Dia berbisik padanya, “Kau bilang padaku…kita akan hidup bersama.”
“Kau benar, aku sudah melakukannya… aku sudah berjanji,” jawabnya, sambil berpegang teguh pada kata-katanya.
Putri Hitam pasti menyadari rasa sakit Kou. Ia pun membalas pelukan Pengantin Wanita keduanya.
Lalu suara lain memanggilnya.
“Kou, kamu baik-baik saja?”
Putri Putih terbang ke sisinya, dan kedua Pengantinnya menggendongnya, genggaman mereka erat.
Nomor lima yang hilang itu jatuh ke tanah menggantikannya. Tubuhnya hancur berkeping-keping.
Kou memejamkan matanya rapat-rapat. Ia memang sudah mati, tetapi orang-orang di balik semua ini masih hidup.
Dia menggigit bibirnya begitu keras hingga berdarah. Tak satu pun dari Putri itu berkata apa-apa.
Keheningan menyelimuti selama beberapa saat.
Akhirnya, White Princess berbisik, “Kita berhasil, Kou.”

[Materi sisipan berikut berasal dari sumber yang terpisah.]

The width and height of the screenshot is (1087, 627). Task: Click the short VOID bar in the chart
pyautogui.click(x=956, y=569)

“Ya… Kau berhasil melakukannya, Kou,” tambah Putri Hitam.
“Ya,” katanya.
Mereka juga tahu ada orang lain yang pantas diadili. Namun untuk saat ini, mereka telah menyingkirkan sumber setidaknya satu bencana. Mereka mencoba menerima kesalahan Kou dalam hati mereka sendiri, dengan kata-kata mereka sendiri.

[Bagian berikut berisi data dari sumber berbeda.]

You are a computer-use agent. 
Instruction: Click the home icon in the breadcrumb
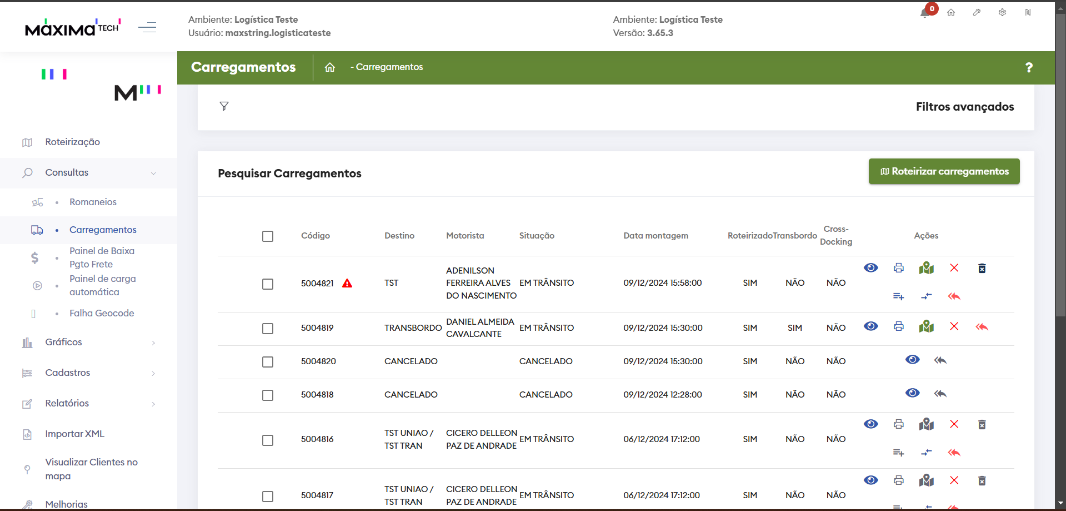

Menanggapi hal itu, Kou menyeka air matanya yang berlinang. Ia berusaha keras menahan suaranya yang bergetar. Akhirnya, ia berhasil berbisik:
“Semuanya sudah berakhir.”
Para kihei di alun-alun telah kehilangan permusuhan mereka yang menakutkan.
Sinar matahari keemasan terbit di sisi lain tembok.